= DIRECTIONS =
Each line from the one containing "Screen dimensions: 1456x835" through the last line of the data below is to be written out verbatim, and nothing more.

= SOURCE INFORMATION =
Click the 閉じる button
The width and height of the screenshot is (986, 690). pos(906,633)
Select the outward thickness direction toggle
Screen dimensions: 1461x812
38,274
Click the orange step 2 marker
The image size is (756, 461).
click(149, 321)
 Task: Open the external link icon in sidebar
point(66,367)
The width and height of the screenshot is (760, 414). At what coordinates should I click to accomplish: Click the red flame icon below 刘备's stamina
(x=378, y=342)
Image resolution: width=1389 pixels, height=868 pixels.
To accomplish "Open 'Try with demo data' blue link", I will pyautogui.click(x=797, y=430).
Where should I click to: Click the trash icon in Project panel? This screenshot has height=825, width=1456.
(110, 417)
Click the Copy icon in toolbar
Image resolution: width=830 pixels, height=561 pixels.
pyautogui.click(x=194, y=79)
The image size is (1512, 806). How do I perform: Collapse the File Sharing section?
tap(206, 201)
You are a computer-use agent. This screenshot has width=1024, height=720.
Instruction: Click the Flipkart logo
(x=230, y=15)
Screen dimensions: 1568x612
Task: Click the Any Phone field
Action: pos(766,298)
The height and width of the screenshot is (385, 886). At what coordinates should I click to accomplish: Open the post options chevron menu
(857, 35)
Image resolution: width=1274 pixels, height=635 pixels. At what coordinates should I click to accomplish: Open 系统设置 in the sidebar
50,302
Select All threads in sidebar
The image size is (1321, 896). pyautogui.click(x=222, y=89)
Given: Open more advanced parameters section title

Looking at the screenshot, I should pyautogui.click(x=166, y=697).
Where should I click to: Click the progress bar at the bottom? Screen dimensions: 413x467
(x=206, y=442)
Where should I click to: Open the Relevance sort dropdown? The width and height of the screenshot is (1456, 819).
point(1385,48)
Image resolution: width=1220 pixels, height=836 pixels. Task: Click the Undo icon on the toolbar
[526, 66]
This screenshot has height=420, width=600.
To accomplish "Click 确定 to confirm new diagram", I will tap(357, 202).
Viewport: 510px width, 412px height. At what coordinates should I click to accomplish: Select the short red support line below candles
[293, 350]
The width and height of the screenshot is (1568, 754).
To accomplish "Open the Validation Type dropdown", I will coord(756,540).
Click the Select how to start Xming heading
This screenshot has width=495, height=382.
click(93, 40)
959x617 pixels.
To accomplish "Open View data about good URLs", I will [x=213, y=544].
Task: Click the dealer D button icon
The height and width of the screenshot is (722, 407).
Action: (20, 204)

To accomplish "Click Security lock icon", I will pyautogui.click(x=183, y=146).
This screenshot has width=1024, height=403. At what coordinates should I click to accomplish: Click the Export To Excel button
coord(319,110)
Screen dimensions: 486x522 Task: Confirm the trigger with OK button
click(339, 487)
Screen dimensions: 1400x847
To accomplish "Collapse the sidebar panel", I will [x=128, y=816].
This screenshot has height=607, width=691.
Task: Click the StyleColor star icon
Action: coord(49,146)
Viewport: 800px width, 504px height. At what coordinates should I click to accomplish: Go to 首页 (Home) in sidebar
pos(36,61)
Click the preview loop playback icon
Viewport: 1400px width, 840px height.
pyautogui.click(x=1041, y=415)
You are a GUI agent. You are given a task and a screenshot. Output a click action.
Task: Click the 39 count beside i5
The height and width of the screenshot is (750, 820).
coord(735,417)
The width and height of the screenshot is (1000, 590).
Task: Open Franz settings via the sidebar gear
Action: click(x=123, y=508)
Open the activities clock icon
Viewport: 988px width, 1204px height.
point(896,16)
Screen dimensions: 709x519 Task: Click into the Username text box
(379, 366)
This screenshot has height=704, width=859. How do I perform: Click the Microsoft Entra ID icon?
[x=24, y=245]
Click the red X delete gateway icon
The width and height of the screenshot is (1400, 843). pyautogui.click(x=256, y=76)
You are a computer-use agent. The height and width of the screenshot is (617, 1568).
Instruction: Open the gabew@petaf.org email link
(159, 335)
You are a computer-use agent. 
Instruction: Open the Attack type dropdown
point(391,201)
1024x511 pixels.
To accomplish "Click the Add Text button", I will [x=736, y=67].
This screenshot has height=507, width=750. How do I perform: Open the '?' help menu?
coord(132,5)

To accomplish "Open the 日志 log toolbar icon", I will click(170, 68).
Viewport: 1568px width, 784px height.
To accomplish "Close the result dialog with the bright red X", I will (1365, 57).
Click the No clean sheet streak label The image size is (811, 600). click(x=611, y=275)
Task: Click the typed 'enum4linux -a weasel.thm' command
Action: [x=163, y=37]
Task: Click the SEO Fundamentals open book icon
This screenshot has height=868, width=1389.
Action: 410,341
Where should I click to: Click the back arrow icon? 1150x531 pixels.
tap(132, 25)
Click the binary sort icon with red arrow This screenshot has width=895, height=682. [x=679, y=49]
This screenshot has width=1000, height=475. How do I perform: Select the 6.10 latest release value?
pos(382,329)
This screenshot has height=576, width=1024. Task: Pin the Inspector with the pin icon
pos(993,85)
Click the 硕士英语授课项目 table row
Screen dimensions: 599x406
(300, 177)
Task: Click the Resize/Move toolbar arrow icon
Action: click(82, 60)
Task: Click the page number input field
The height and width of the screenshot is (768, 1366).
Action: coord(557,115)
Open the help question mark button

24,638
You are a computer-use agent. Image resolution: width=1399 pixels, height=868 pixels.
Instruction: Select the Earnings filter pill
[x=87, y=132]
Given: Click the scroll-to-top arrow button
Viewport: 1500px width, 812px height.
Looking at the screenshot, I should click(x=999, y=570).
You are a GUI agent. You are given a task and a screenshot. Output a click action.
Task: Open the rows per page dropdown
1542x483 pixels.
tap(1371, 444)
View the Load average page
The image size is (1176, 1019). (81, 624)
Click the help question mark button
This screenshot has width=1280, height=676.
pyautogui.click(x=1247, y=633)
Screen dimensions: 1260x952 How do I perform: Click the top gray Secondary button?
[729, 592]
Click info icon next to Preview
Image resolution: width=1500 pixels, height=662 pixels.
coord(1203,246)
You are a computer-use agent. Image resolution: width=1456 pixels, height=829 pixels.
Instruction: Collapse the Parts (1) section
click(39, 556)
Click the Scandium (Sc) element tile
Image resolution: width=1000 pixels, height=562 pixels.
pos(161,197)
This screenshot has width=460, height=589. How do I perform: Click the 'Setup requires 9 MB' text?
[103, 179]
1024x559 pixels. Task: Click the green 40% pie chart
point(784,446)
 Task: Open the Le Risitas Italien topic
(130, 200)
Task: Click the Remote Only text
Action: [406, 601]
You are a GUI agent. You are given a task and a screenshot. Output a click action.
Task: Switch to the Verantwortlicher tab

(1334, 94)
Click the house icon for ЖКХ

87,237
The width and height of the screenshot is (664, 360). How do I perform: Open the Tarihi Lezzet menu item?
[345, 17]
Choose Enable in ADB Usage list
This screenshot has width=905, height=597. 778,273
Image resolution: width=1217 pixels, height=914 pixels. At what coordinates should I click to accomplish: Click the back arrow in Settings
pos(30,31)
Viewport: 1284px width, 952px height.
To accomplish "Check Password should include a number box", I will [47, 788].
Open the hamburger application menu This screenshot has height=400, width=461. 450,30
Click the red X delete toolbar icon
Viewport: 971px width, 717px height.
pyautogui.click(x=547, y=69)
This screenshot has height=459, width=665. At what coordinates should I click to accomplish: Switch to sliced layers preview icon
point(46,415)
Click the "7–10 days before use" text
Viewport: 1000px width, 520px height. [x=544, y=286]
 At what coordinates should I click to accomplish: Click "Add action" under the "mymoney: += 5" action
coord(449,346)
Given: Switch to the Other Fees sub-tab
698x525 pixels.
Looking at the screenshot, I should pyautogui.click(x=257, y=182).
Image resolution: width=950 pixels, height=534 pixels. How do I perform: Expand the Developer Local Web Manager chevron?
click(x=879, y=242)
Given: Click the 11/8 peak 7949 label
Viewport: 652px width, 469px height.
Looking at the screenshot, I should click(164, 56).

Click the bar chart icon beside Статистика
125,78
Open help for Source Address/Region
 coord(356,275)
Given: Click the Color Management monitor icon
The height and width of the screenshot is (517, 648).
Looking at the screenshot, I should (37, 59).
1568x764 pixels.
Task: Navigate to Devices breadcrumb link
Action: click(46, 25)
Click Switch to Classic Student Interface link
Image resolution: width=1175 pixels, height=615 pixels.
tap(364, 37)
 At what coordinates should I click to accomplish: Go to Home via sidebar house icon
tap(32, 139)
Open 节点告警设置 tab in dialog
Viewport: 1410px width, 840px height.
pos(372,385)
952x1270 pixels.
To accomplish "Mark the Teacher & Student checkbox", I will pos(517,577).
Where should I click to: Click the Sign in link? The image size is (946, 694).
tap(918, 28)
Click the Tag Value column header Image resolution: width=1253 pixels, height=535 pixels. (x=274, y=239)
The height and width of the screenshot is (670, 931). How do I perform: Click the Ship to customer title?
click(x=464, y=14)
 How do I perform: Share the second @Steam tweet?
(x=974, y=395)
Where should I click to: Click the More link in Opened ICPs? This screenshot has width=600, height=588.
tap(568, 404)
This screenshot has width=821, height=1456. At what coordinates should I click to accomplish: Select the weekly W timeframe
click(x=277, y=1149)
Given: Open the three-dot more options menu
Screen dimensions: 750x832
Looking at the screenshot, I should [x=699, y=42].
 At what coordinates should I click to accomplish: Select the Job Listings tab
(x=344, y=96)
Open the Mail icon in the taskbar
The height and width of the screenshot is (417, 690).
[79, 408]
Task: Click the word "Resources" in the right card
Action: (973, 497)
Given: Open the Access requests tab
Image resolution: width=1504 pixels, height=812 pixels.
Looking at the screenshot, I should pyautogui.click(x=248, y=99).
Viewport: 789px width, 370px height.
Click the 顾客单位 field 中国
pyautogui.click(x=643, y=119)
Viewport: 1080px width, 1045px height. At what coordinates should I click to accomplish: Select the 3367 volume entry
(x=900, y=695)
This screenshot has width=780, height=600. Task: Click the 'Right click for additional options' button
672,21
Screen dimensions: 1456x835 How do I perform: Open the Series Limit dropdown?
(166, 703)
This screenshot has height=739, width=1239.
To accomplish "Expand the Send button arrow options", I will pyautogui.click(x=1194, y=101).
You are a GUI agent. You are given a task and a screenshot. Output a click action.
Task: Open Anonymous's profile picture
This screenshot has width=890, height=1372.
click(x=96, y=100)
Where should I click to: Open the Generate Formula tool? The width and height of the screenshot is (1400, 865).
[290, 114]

= RESPONSE FOR THIS EXERCISE =
Screen dimensions: 1456x835 How do I perform: Open the Series Limit dropdown?
(166, 703)
This screenshot has height=739, width=1239.
To accomplish "Expand the Send button arrow options", I will pyautogui.click(x=1194, y=101).
You are a GUI agent. You are given a task and a screenshot. Output a click action.
Task: Open Anonymous's profile picture
This screenshot has width=890, height=1372.
click(x=96, y=100)
Where should I click to: Open the Generate Formula tool? The width and height of the screenshot is (1400, 865).
[290, 114]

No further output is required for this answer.